Problem description:
Nothing but the lines from the one showing "Viewport: 780px width, 413px" through the final line of the data below belongs in the answer, duplicated exactly and without pictures.

----- Extracted information

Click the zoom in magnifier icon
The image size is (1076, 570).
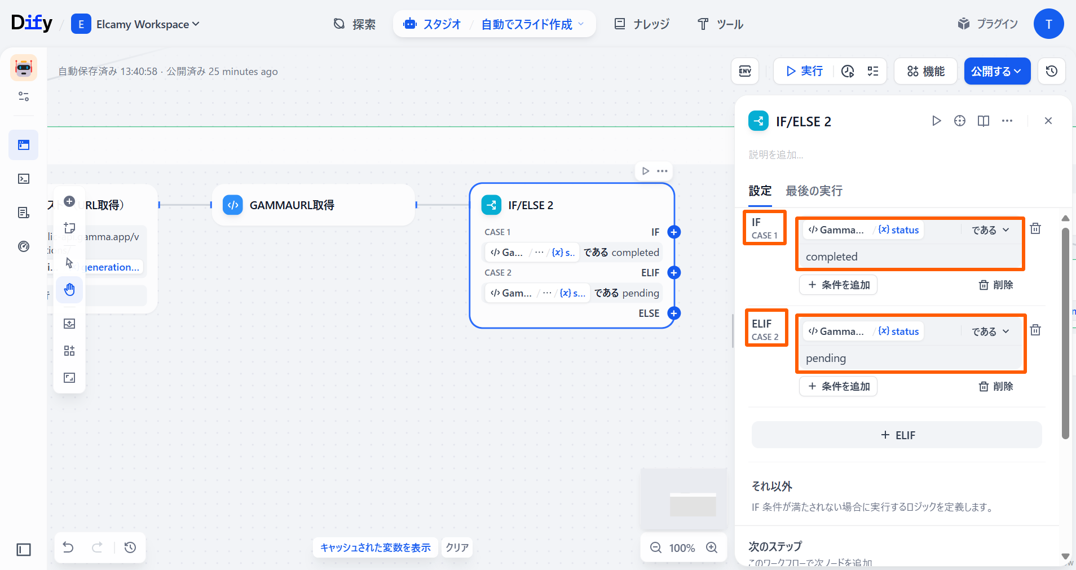(x=712, y=547)
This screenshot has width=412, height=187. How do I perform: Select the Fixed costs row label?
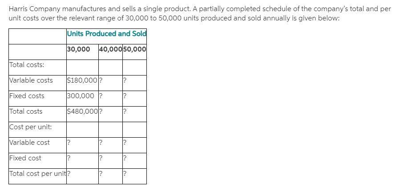point(27,96)
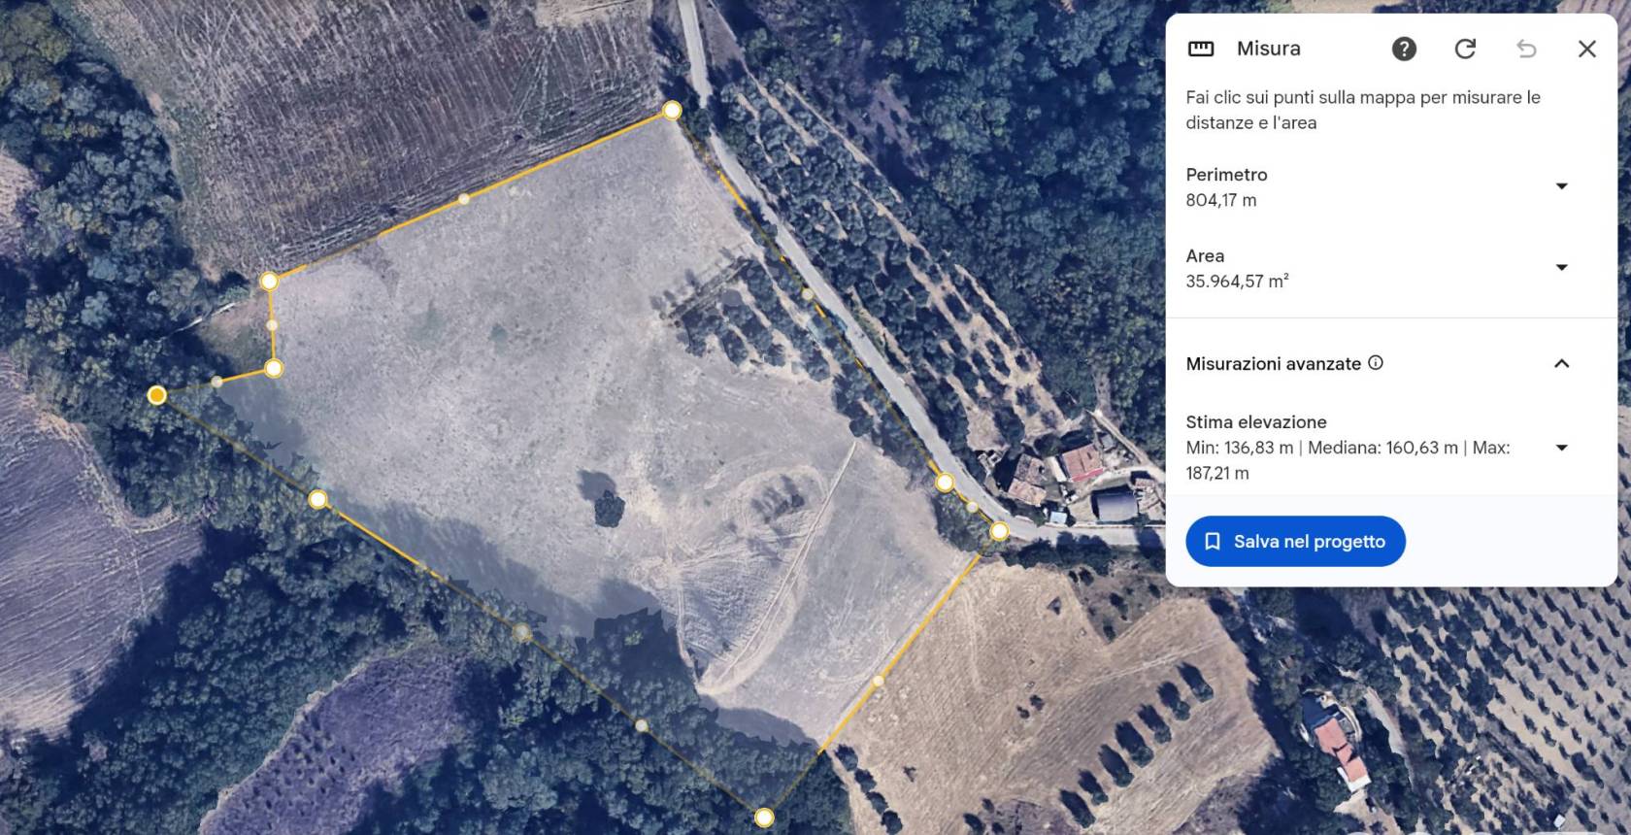Click midpoint handle on bottom-right polygon edge
The width and height of the screenshot is (1631, 835).
pyautogui.click(x=879, y=681)

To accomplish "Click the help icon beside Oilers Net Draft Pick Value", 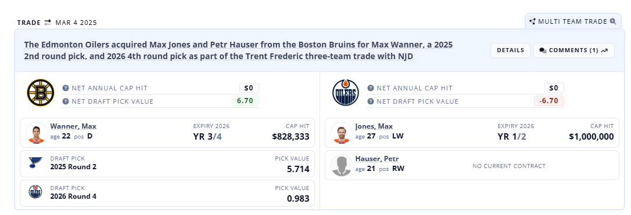I will [x=371, y=101].
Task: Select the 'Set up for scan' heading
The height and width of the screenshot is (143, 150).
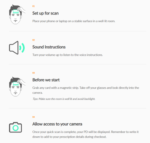Action: (45, 13)
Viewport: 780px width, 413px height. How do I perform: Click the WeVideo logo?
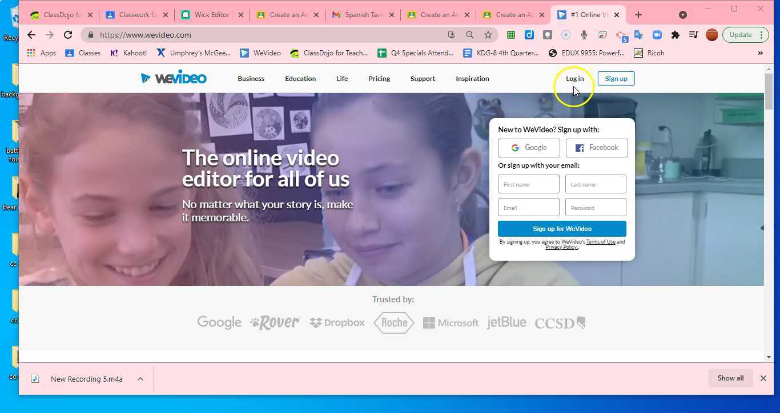coord(174,78)

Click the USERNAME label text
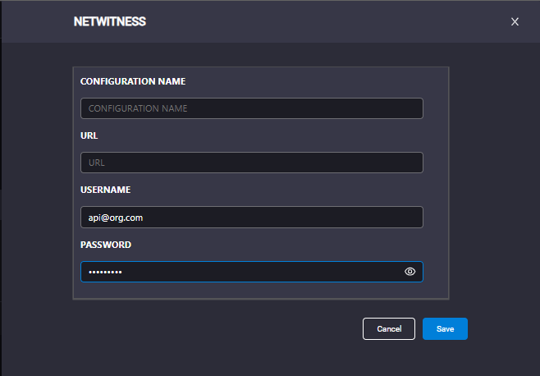pos(105,190)
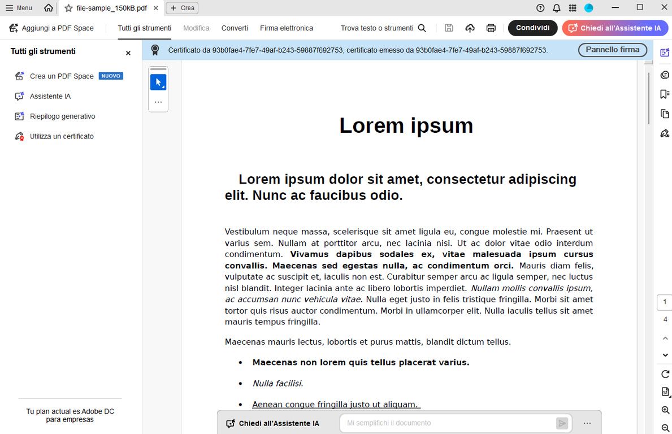This screenshot has width=672, height=434.
Task: Select the zoom in icon
Action: [x=665, y=410]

----------

Expected answer:
Viewport: 780px width, 413px height. How do I perform: Click the WeVideo logo?
coord(174,78)

Click the USERNAME label text
pos(105,190)
This screenshot has width=672, height=434.
Task: Select the zoom in icon
Action: [x=665, y=410]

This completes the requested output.